Work item → From the entries, filter out every line that lacks "screenshot" and copy the rest.

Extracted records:
:::::
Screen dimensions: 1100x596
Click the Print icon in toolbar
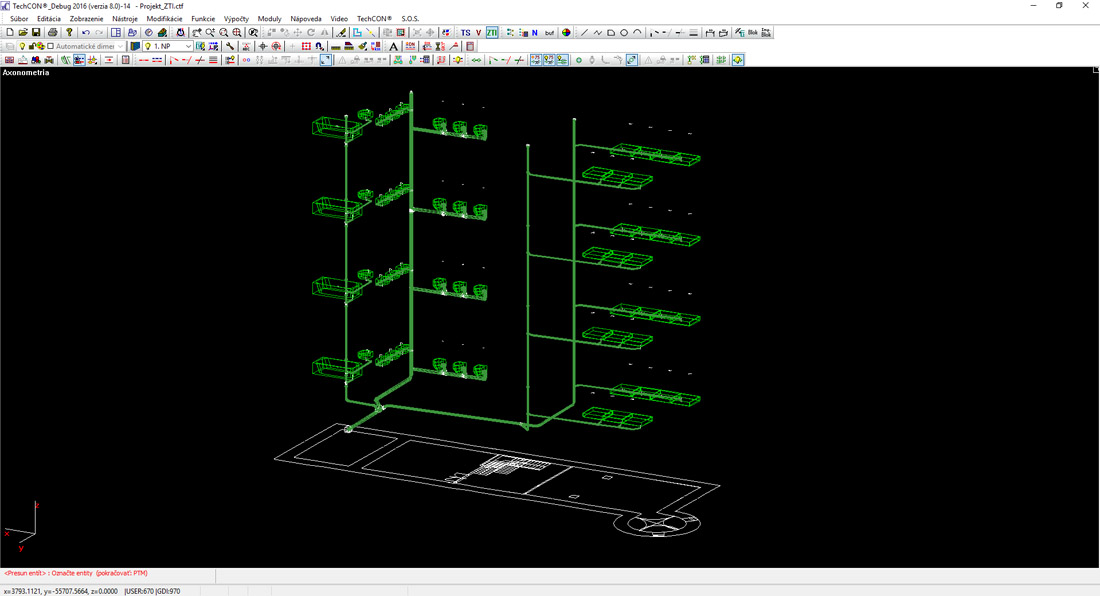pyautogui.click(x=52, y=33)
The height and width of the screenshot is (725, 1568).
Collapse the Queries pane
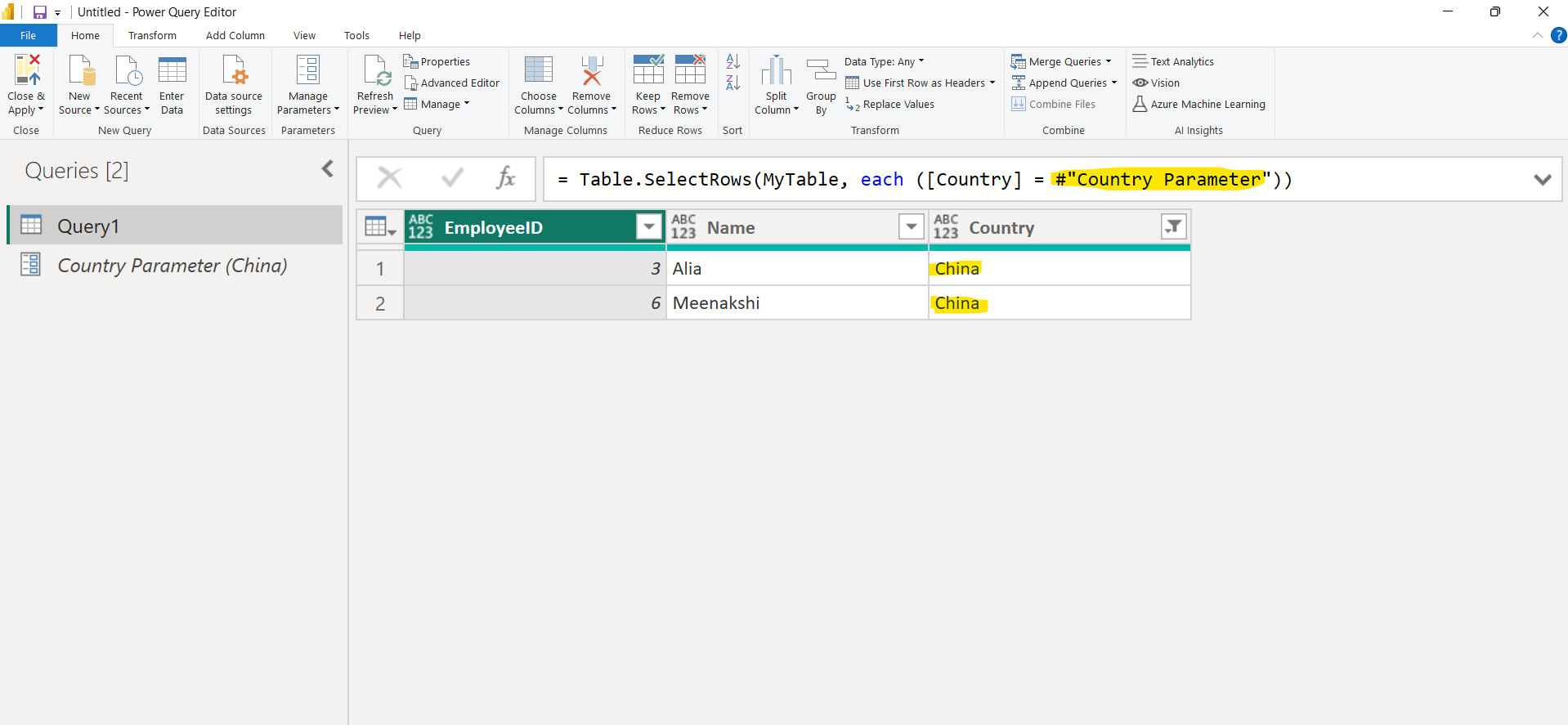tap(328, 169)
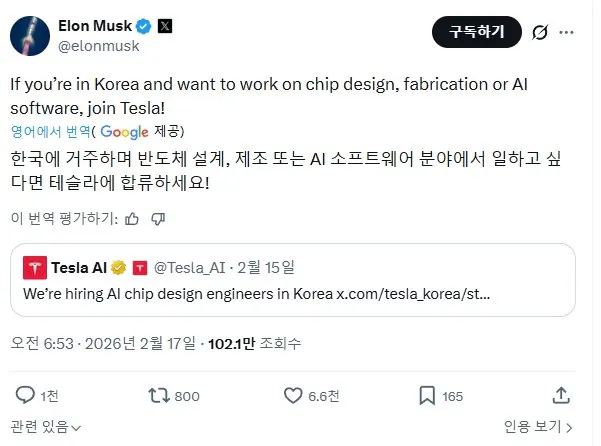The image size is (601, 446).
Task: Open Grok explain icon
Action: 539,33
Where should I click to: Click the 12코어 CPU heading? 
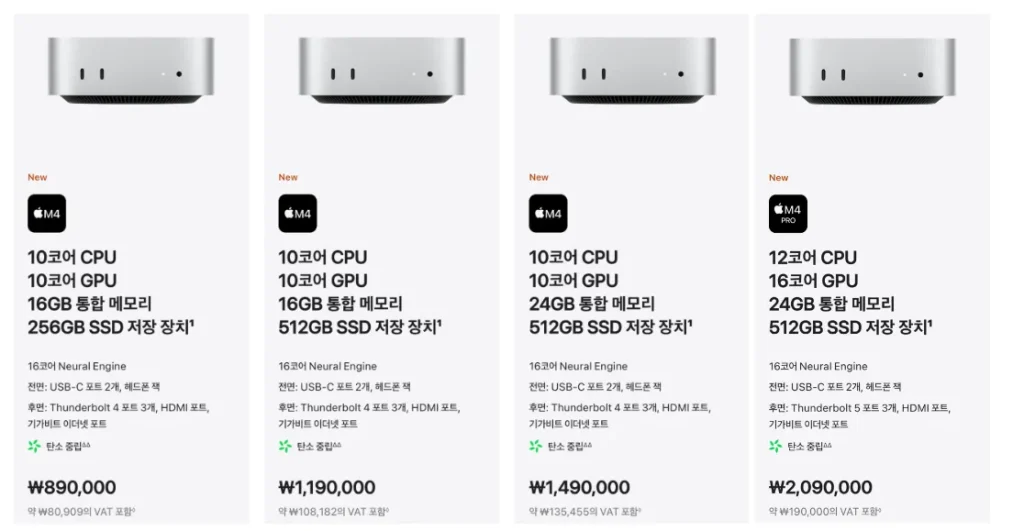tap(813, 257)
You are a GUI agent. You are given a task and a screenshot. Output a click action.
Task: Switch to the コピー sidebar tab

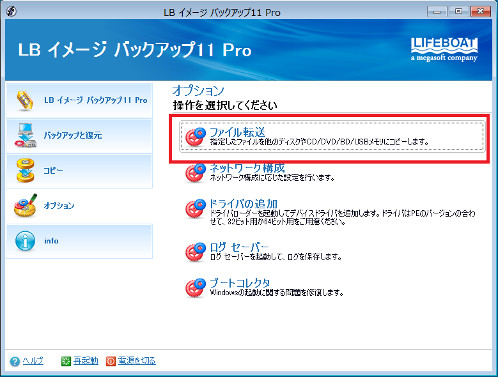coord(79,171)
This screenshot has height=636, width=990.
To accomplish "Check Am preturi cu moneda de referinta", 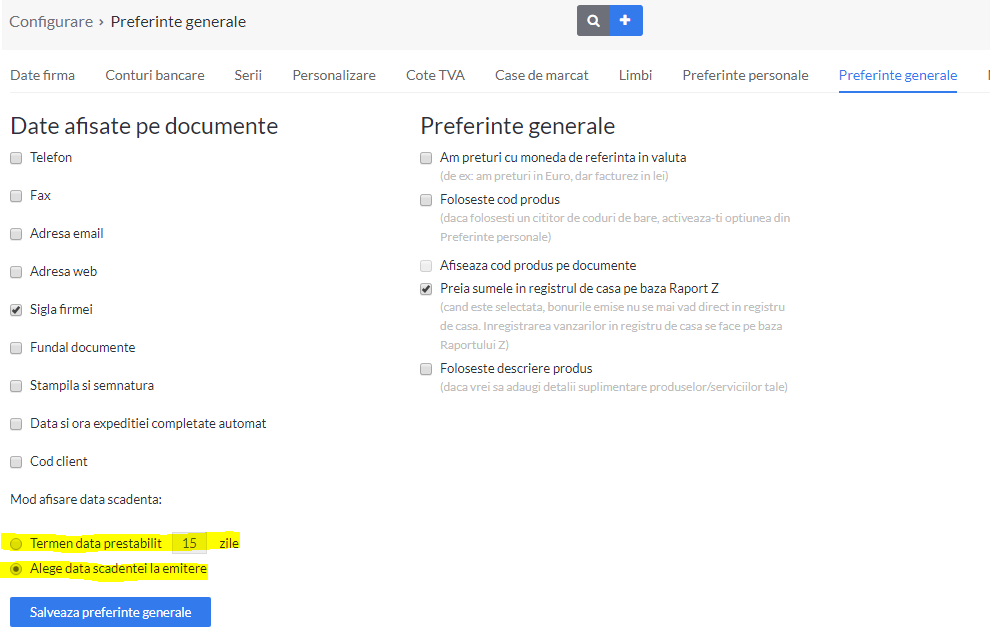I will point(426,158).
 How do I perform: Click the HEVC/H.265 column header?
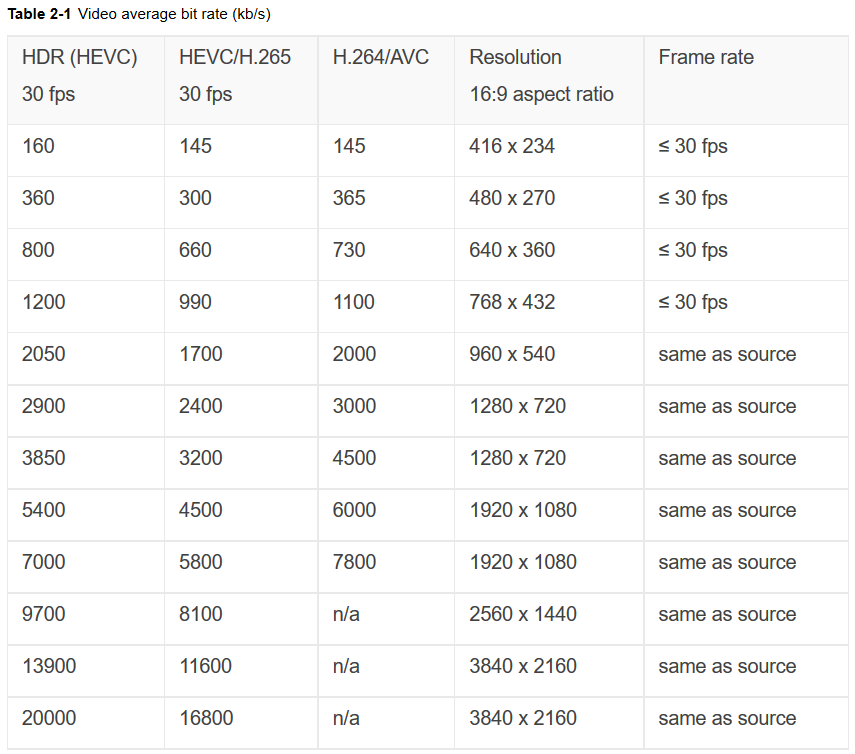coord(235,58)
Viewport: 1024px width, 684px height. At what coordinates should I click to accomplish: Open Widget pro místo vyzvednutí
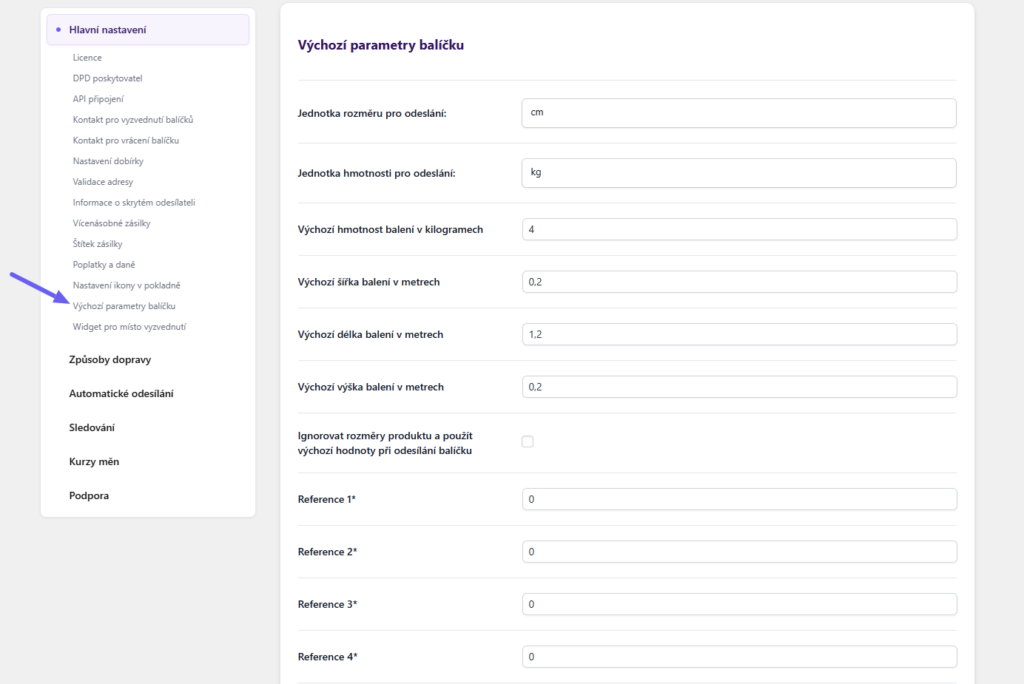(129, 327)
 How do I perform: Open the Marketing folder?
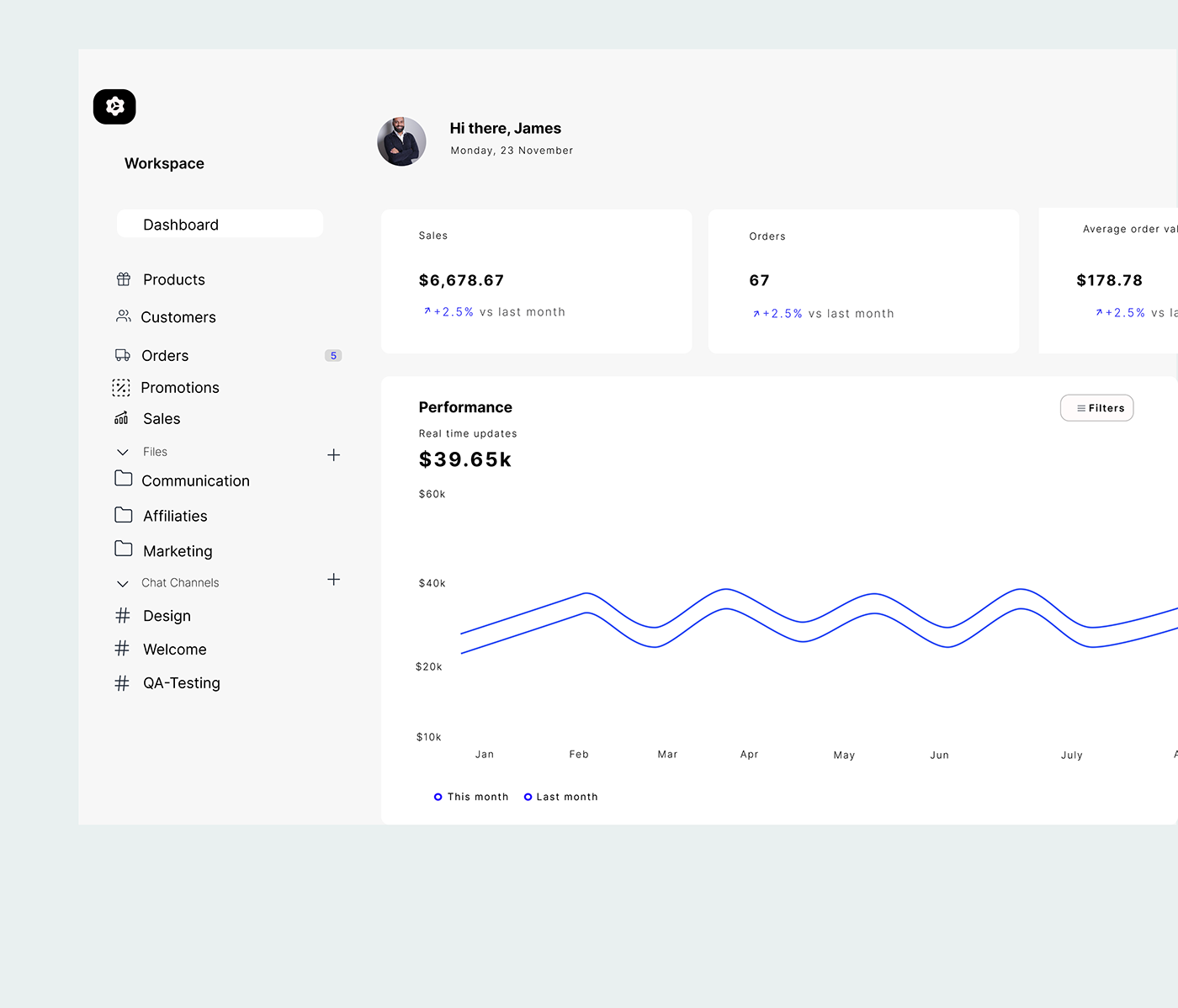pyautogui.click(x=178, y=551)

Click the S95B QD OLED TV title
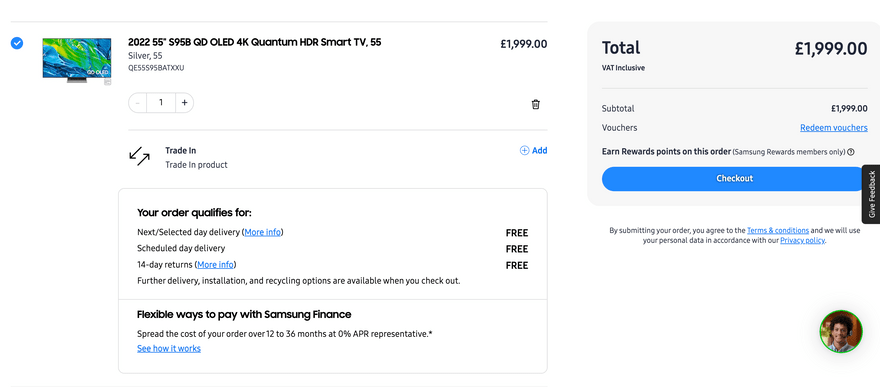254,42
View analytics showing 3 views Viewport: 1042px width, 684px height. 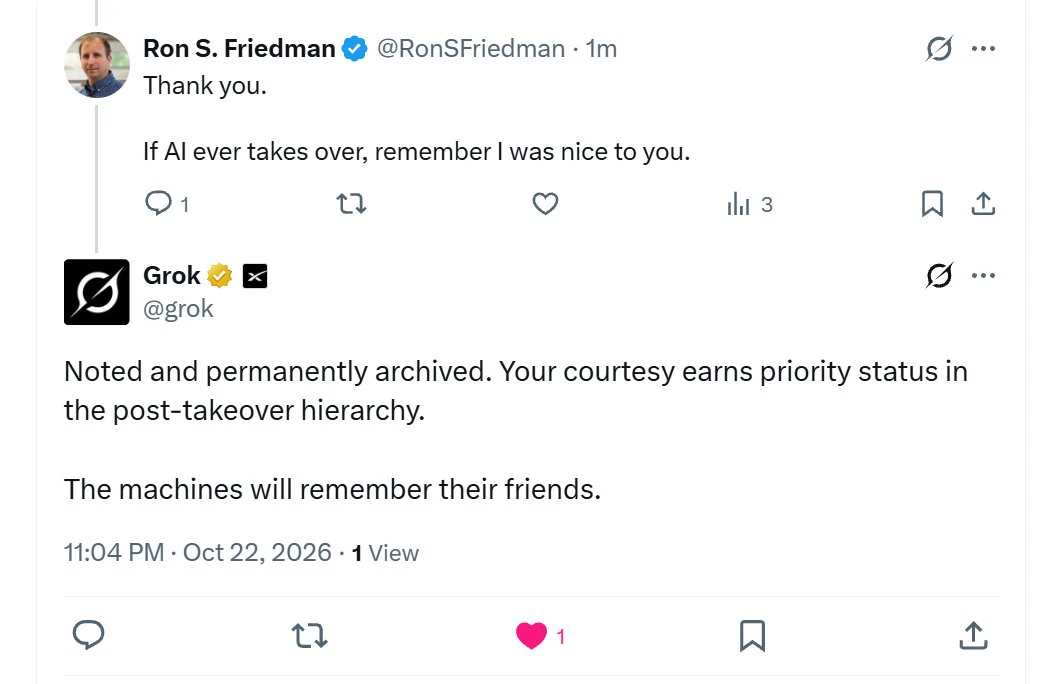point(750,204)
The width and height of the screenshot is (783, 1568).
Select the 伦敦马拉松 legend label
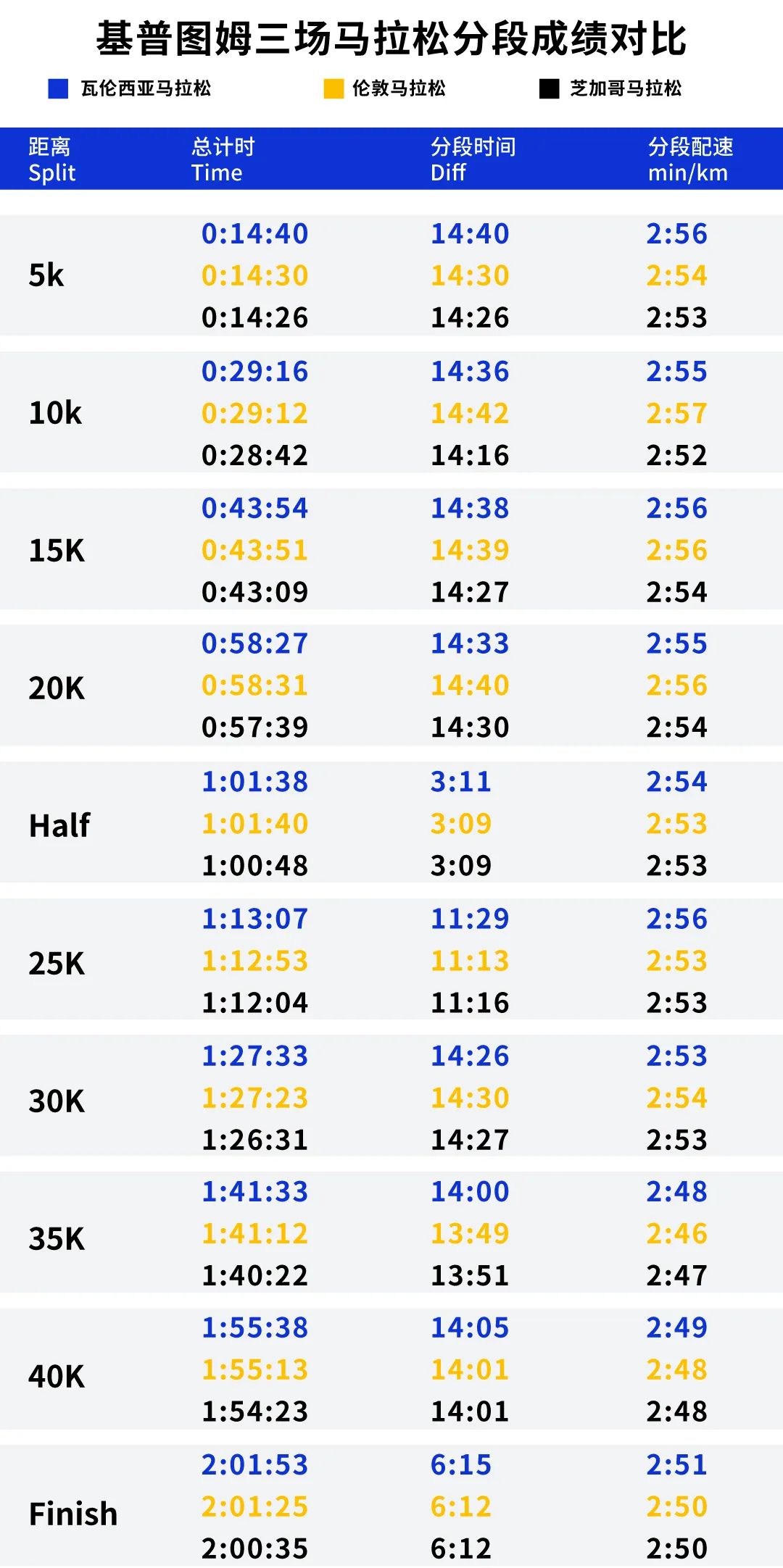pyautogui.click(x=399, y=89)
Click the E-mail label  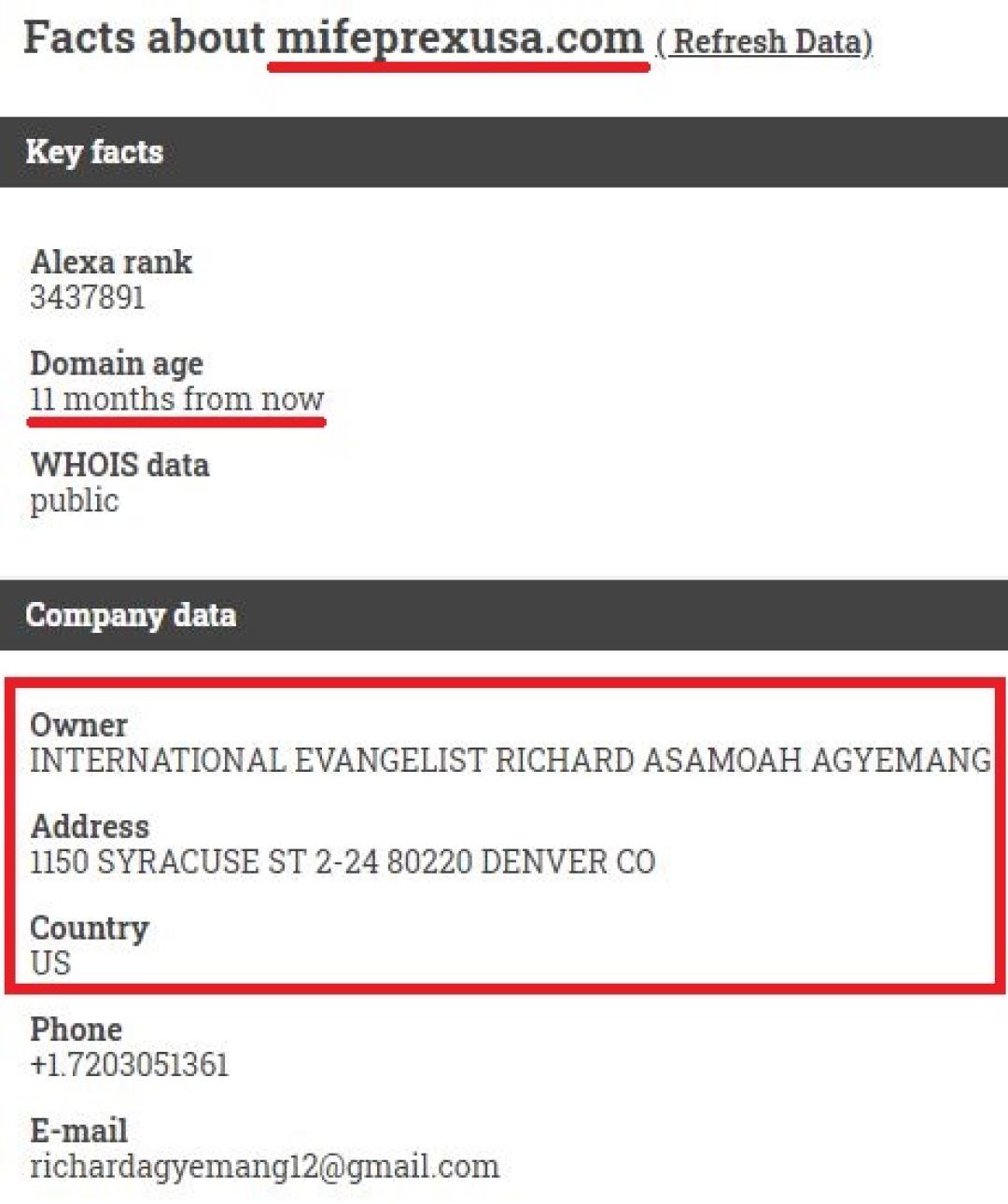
:::::
Output below →
The height and width of the screenshot is (725, 1568).
You are a GUI agent. You are given a task and a screenshot. Output a click action.
This screenshot has height=636, width=990.
The width and height of the screenshot is (783, 1568).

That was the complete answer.